Zoë Beck über Sexismus in der Branche

#MeToo der Buchbranche

18. November 2021
Zoë Beck

Am Buchmarkt dominiert noch immer der männliche Blick auf die Welt. Zoë Beck erkennt aber eine neue Welle der Sichtbarmachung von Frauen. Nur so, meint sie, lassen sich Machtverhältnisse dauerhaft korrigieren.

Als vor ein paar Wochen Julian Reichelt bei der »Bild« dann doch gehen musste, war meine Freude zunächst groß. Und nicht nur meine, ein paar Stunden lang brummte mein Handy, weil auch meine Freundinnen die Nachricht nicht allein feiern wollten. Obwohl keine von uns direkt betroffen war.

Diese grimmige Freude hat eine Menge damit zu tun, dass wir letztlich alle noch auf das große #MeToo der Buchbranche warten.
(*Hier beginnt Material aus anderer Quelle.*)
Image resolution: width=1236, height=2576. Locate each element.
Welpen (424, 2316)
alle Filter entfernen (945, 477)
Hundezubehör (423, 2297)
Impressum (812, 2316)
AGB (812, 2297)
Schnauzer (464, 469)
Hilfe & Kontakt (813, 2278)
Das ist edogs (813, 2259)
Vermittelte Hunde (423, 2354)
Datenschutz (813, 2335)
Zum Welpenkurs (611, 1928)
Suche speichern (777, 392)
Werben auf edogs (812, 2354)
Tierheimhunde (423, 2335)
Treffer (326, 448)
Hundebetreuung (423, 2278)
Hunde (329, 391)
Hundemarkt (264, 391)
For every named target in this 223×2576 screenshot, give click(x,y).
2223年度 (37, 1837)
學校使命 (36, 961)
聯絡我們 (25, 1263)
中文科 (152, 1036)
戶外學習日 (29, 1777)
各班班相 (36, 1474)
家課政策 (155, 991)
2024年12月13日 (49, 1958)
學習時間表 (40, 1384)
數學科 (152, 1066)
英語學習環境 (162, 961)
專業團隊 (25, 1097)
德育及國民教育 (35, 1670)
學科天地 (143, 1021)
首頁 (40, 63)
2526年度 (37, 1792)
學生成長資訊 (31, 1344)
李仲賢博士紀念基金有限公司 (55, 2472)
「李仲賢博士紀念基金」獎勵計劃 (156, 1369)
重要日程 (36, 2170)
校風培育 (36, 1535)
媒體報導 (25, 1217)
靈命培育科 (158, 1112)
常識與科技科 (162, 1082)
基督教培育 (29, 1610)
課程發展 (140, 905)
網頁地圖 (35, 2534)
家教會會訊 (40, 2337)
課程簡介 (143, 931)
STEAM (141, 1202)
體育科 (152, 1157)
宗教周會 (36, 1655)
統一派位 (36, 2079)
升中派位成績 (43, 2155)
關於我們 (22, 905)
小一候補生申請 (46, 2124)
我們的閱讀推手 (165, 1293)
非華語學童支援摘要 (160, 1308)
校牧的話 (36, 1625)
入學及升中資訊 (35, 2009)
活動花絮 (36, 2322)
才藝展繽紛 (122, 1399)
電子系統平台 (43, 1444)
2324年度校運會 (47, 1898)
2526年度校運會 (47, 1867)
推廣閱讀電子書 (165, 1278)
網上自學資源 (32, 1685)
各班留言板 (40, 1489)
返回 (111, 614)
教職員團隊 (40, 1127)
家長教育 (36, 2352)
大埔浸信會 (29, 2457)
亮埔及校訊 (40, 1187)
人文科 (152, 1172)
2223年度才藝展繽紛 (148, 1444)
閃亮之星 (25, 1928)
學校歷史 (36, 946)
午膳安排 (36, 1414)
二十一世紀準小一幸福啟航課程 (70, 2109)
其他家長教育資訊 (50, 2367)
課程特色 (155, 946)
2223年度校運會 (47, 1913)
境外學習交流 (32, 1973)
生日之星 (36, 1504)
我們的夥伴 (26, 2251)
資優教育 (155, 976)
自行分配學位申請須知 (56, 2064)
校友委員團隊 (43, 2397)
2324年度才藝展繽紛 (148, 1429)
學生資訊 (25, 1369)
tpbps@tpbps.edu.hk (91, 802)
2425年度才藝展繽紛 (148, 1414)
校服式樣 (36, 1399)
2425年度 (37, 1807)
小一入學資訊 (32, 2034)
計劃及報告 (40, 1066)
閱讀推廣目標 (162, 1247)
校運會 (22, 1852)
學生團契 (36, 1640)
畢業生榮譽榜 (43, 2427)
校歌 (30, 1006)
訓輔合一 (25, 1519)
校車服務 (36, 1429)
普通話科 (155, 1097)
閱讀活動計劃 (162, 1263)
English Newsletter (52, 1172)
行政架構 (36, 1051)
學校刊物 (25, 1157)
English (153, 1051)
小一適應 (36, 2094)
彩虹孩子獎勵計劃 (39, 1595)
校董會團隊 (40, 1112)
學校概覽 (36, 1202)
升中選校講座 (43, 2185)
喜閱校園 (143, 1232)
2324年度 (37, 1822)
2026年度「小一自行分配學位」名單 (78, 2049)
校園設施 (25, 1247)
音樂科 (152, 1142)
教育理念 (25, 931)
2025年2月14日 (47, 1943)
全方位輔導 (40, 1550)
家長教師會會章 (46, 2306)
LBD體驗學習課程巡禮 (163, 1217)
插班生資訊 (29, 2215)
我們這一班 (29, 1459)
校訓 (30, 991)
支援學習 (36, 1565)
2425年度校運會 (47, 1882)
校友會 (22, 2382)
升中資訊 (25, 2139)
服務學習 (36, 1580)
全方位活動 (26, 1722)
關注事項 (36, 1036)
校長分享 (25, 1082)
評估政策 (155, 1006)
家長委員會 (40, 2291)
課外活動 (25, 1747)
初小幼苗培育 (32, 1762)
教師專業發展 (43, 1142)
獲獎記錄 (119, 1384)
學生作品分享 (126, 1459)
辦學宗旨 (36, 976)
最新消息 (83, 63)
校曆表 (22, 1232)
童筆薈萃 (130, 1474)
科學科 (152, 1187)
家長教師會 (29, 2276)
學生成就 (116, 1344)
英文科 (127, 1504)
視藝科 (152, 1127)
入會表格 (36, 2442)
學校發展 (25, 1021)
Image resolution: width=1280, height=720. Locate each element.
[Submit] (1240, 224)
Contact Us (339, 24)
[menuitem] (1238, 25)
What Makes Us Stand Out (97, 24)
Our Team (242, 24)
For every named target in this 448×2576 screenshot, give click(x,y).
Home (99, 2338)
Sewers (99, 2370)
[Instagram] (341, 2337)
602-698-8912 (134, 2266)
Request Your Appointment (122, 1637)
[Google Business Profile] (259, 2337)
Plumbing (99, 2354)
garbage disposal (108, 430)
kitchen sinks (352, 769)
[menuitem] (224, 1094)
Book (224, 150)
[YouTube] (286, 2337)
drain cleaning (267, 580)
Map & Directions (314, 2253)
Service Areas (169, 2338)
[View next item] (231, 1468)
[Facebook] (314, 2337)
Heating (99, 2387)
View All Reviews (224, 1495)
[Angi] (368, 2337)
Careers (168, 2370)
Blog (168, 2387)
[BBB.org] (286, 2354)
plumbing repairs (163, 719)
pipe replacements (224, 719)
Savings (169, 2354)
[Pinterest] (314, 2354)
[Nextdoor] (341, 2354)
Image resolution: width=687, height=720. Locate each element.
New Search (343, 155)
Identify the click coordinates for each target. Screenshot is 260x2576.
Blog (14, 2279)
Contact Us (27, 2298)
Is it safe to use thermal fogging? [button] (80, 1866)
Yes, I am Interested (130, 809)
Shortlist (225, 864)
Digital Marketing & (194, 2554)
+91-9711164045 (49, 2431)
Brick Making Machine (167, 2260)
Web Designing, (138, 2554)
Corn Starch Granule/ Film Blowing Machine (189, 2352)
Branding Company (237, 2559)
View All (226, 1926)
Seit Jahren haben wir unsere Listen im Kopf, mit den Namen derer, die es eigentlich treffen müsste, aber es ist schwierig. Machtdynamiken sind komplex, Angst und Scham spielen eine Rolle, Frauen wird oft nicht geglaubt, und – wie man am Fall Reichelt gesehen hat – vieles gilt ohnehin nur als Kavaliersdelikt, als Marginalie, und schon bekunden andere Männer ihre Solidarität. Es geht um mehr als harte Fakten.

Es geht um ein System, in dem wir leben und dessen Regeln wir mehr oder weniger befolgen, denn sich dagegen aufzulehnen, erschöpft ungemein. Das System Reichelt (Name austauschbar durch so viele andere) lebt davon, dass weg­geschaut wird, dass man froh ist, wenn es eine nicht selbst trifft, dass gesagt wird: Der ist halt so, »boys will be boys«, und gemeint sind damit aber eben auch die Machtverhältnisse, die Ungleichheiten, die an das Geschlecht gekoppelten Zuschreibungen. Es ist klar, wer hier die Deutungshoheit hat und diese ganz sicher nicht aufgeben will.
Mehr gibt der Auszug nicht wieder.